## Given information
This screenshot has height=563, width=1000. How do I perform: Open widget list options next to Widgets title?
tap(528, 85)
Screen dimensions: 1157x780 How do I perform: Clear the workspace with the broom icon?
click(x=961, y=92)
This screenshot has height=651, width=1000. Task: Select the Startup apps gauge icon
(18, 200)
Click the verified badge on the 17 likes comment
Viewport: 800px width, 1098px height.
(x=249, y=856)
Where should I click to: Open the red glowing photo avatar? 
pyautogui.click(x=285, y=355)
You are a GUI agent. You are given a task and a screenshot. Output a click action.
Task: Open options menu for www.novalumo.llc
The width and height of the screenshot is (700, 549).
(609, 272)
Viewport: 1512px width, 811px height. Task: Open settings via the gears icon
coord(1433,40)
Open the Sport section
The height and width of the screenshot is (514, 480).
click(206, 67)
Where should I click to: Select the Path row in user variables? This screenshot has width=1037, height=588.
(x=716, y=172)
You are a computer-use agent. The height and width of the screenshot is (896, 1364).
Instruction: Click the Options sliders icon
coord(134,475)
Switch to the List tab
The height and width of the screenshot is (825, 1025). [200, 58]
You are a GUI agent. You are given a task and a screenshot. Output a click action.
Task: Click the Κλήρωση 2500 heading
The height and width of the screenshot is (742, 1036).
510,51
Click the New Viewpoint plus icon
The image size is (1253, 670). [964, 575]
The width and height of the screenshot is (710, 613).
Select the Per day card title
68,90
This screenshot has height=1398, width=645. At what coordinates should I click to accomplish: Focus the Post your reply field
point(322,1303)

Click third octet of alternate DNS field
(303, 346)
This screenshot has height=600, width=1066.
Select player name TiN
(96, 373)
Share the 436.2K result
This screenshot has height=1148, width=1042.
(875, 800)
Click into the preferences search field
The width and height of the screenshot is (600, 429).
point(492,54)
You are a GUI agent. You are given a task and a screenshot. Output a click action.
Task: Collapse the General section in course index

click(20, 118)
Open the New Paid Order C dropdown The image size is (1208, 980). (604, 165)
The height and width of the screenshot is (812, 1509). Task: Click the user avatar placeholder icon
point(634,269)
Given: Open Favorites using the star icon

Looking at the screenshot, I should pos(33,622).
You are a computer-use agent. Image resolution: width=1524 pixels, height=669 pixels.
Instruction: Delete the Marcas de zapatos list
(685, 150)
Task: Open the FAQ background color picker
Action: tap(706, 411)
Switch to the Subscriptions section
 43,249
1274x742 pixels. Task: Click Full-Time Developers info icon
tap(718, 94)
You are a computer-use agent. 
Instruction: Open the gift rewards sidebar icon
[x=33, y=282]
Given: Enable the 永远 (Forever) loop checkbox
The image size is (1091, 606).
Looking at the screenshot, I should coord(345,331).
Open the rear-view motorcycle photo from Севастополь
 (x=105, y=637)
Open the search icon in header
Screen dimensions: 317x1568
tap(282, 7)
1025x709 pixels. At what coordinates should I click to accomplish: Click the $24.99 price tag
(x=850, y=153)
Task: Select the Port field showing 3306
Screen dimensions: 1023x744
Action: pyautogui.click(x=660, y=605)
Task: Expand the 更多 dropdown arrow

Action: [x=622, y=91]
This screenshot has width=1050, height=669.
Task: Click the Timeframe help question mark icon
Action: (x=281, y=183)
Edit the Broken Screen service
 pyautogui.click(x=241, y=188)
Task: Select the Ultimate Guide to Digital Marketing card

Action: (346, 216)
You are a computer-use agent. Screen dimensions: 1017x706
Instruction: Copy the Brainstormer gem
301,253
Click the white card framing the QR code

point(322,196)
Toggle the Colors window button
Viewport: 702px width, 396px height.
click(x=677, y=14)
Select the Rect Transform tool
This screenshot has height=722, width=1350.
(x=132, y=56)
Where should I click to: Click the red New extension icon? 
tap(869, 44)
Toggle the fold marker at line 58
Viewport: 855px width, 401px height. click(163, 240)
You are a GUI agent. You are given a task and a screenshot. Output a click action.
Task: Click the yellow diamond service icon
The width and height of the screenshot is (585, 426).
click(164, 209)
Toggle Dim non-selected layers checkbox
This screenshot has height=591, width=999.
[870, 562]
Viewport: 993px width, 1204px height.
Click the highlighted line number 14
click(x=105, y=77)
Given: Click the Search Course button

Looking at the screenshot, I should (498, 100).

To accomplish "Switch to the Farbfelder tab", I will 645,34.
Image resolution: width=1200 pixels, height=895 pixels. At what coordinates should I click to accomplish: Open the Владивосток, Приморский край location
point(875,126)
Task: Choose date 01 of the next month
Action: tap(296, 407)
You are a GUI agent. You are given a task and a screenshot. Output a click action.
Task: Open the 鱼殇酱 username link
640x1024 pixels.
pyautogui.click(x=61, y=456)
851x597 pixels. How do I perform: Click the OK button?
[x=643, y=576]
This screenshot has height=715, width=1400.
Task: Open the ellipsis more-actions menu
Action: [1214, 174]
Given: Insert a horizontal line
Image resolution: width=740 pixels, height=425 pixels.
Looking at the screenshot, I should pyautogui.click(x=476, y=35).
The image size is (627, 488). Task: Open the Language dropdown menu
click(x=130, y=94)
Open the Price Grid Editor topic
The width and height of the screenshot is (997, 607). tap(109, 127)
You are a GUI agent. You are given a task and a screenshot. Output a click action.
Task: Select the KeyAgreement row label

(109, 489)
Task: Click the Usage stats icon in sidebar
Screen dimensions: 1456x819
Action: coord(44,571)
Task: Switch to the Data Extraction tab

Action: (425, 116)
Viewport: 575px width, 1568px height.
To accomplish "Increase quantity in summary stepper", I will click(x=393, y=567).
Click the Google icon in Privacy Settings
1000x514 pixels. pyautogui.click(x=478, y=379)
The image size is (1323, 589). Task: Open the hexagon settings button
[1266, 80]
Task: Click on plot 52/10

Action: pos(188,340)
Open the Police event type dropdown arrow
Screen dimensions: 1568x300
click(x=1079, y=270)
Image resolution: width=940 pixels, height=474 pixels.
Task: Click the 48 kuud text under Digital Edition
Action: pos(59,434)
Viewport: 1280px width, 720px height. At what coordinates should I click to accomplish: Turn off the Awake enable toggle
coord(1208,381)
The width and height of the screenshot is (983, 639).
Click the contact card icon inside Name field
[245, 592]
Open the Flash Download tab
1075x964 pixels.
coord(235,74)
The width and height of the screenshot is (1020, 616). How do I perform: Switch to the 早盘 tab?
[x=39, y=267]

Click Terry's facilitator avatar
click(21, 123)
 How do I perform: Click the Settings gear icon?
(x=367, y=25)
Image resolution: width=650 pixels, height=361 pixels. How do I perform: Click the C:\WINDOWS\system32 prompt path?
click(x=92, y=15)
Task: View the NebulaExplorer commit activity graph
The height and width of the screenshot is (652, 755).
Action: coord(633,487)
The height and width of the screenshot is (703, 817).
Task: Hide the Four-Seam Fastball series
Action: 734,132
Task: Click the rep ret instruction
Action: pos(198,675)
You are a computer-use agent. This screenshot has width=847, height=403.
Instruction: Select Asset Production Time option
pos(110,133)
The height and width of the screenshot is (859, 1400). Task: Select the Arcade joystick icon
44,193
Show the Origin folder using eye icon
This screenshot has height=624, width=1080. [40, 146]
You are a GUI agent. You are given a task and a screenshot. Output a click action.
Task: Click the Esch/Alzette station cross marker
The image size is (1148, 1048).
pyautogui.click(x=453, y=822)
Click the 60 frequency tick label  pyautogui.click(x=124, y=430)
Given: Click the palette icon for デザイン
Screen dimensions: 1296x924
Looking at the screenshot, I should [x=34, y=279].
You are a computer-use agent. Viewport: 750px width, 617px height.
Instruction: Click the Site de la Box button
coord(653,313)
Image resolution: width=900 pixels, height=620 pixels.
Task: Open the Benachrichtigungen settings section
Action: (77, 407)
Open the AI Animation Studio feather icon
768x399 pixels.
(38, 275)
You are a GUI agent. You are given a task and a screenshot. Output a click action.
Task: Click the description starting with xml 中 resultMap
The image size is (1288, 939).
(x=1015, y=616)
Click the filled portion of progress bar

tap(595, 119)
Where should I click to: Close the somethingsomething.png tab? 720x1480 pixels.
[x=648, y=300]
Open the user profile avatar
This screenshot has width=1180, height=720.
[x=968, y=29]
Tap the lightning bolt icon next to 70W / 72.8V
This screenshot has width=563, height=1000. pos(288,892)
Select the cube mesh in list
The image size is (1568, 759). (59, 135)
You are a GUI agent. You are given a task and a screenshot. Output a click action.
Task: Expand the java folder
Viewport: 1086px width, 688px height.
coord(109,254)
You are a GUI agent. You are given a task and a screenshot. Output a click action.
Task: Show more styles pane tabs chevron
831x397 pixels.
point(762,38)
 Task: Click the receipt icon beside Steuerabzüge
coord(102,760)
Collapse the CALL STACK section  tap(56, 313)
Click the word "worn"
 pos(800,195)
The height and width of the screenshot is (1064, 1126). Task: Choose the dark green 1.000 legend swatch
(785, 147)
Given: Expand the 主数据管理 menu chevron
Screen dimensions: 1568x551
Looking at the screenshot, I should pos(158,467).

## What the exercise asks
Every line in the records above with the string "chevron" in it should be shown.

## Result of this task
Task: Show more styles pane tabs chevron
Given: Expand the 主数据管理 menu chevron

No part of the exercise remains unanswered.